Statistical analysis

In this section, the regression results are presented and discussed for the quantity and quality of the publications and the factors that affect them. In each of the following sections, as discussed before, two models are analyzed; one includes all the researchers (complete model) and one which does not include the students (student excluded model).

Quantity of the publications

Quantity of publications, complete model

Before running the regression model, we first analyzed the associations between dependent and independent variables. We considered all the combinations of the lags for the variables in the model and used the ones that yielded the most robust results. This is similar to the approach of Schilling and Phelps (2007), and Beaudry and Allaoui (2012). According to Table 1, the absolute value of all the correlation coefficients is lower than .37, which indicates that the degree of linear correlation among the selected variables is very weak.

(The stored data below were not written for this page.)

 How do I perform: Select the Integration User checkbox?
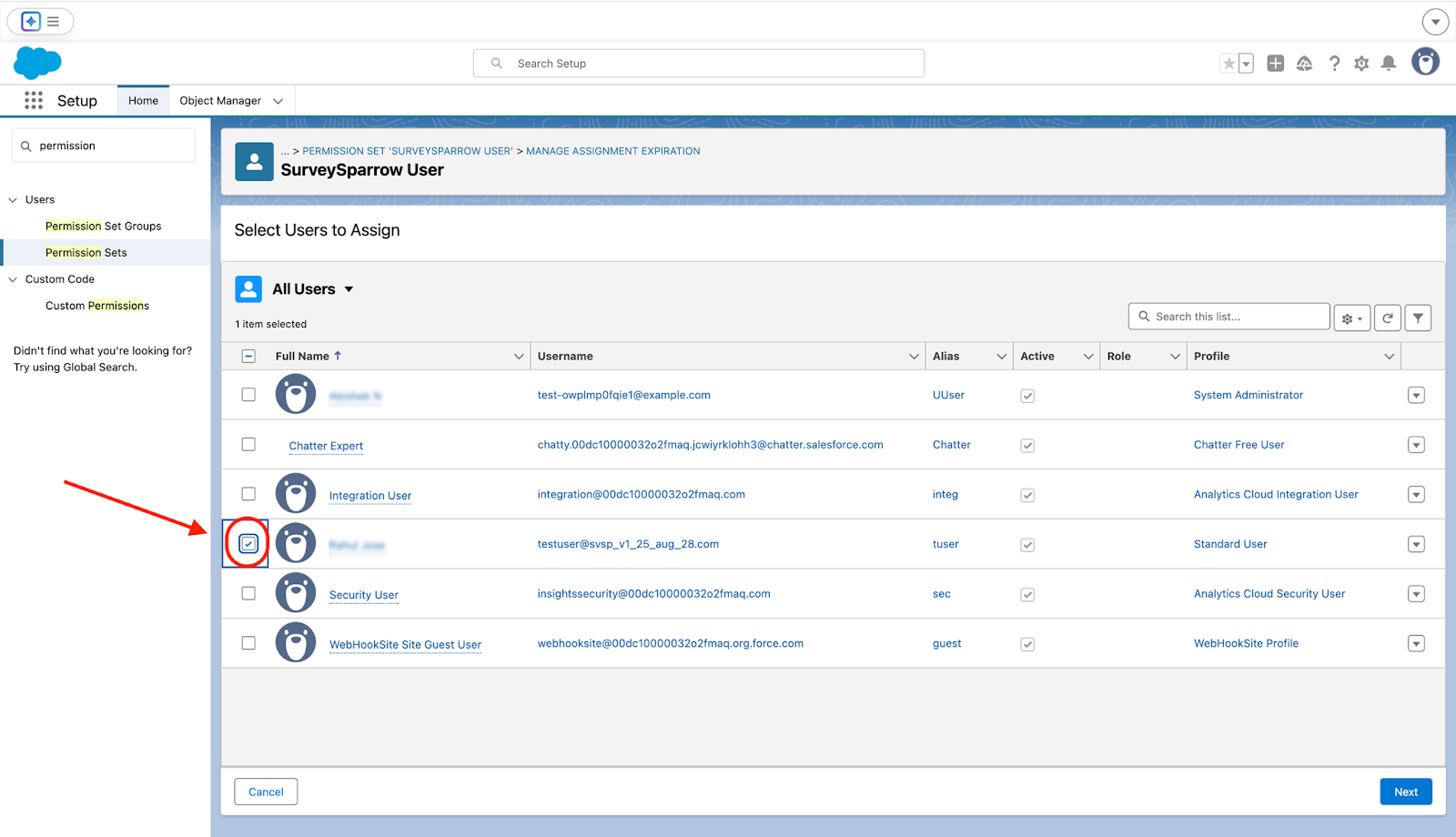tap(248, 494)
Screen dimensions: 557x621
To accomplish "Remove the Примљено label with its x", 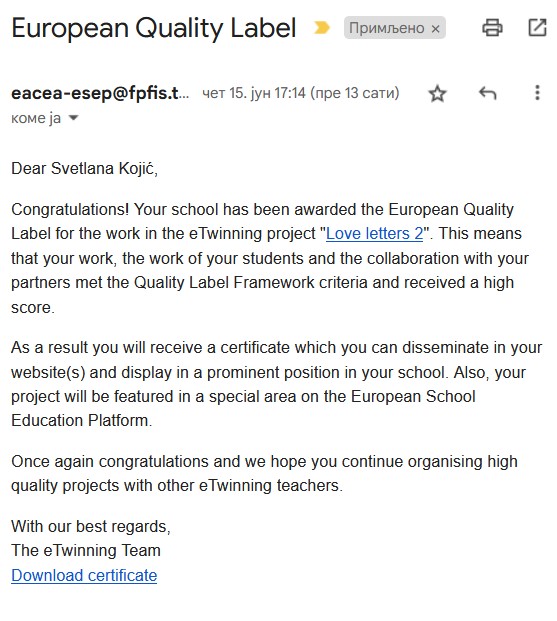I will click(435, 29).
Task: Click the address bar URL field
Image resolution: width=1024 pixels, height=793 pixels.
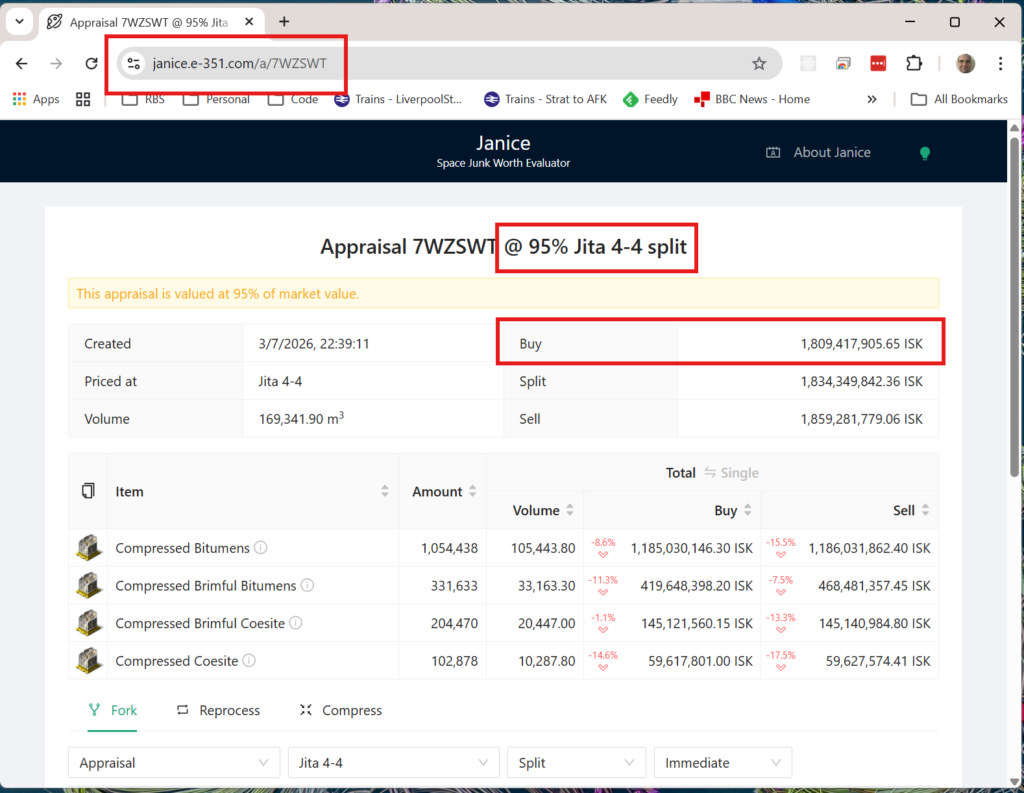Action: point(400,64)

Table 1 Correlation matrix, complete quantity model

Apart from the explanation given in “Data and methodology” section in regard to the use of negative binomial predictor for our model, we also tested Poisson model and found that Poisson model does not fit to our data because the goodness of fit Chi squared test was statistically significant. Hence, we employed negative binomial regression on our data to estimate the impact of the considered factors on the scientific productivity of the funded researchers measured by the number of articles in a year. Table 2 shows the result of the regression including all the independent, interaction, and dummy variables.

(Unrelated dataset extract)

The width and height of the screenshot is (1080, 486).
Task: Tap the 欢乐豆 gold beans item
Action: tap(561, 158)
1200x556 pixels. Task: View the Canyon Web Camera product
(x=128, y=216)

Table 2 Negative binomial regression, the complete model

As it can be seen the average amount of researcher’s funding in the past years has a significant and relatively high positive impact on the scientific production of the researcher. This is in accordance with several studies (e.g. Arora and Gambardella 1998; Boyack and Börner 2003; Godin 2003; Zucker et al. 2007; Beaudry and Allaoui 2012) who found that larger amount of funding will result in higher number of published papers. We used the average impact factor of the journals in which a researcher published his/her articles in the past 3 years as a proxy for the quality of his/her work (avgIf3). As it can be observed in Table 2, higher quality of the papers of a researcher in the past 3 years increases the number of published articles. This was quite expected since researchers who published in higher quality journals can have in general higher reputation. Higher reputation can bring higher amount of funding that may enable the researcher to expand his/her activities through finding new partners, working on new projects, etc. with an aim to increase the overall productivity. This relation is also confirmed by the positive overall impact of the career age of the researchers that will be discussed later.

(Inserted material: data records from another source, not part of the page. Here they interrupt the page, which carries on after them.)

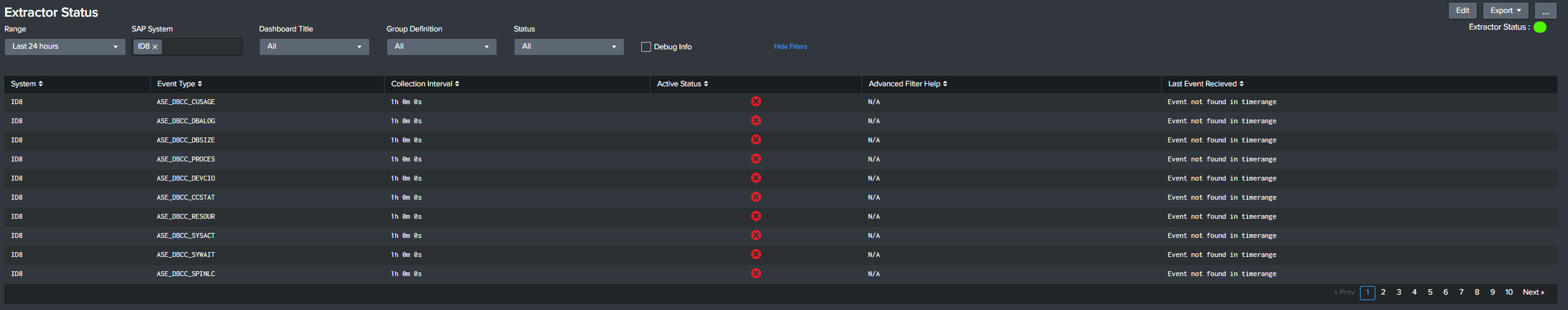Screen dimensions: 1568x310
Task: Click red error icon for ASE_DBCC_CUSAGE row
Action: [756, 102]
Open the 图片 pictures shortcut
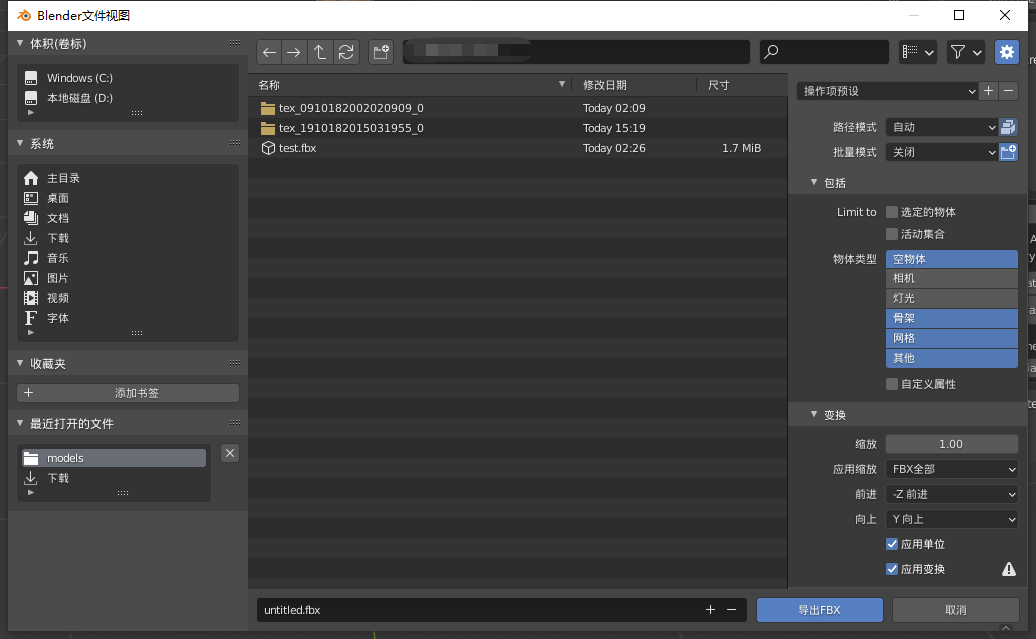The image size is (1036, 639). click(57, 278)
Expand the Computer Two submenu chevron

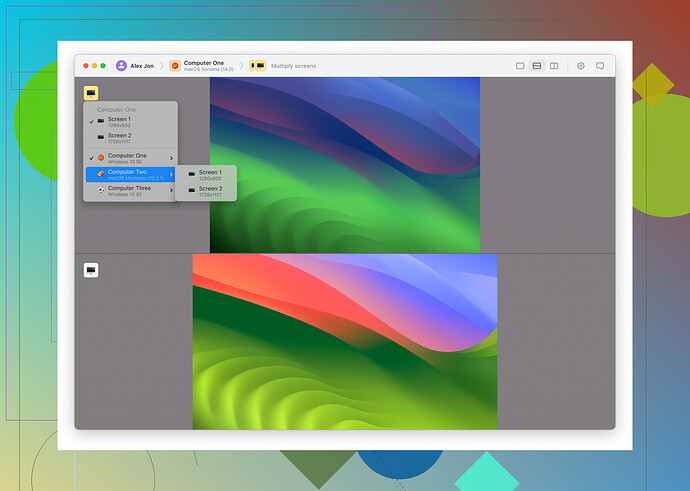point(171,174)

According to the model, past productivity (noArt1) of a researcher has also a positive effect on the number of publications. This is also expected since it is more probable that a researcher with higher productivity attracts more funds that in turn might result in higher number of publications. In addition, it is more likely that a productive researcher at least maintains his/her level of productivity in the coming year. Moreover, according to the results the average team size of the researchers (avgTeamSize) positively influences their productivity. Larger scientific team size can enable researchers to better distribute the work among the team members. It would be also possible to work on more or larger projects. Hence, in general we can assume that larger teams have better access to scientific resources (e.g. manpower, equipments, and finance) which will help them to increase the scientific productivity. Although there are also some disadvantages of working in larger teams (e.g. coordination costs), according to our dataset the overall impact of team size on the productivity of the funded researchers is positive. This is in line with some other studies that also found a positive relation between the team size and scientific output (e.g. Ebadi and Schiffauerova 2015a; Plume and van Wiejen 2014).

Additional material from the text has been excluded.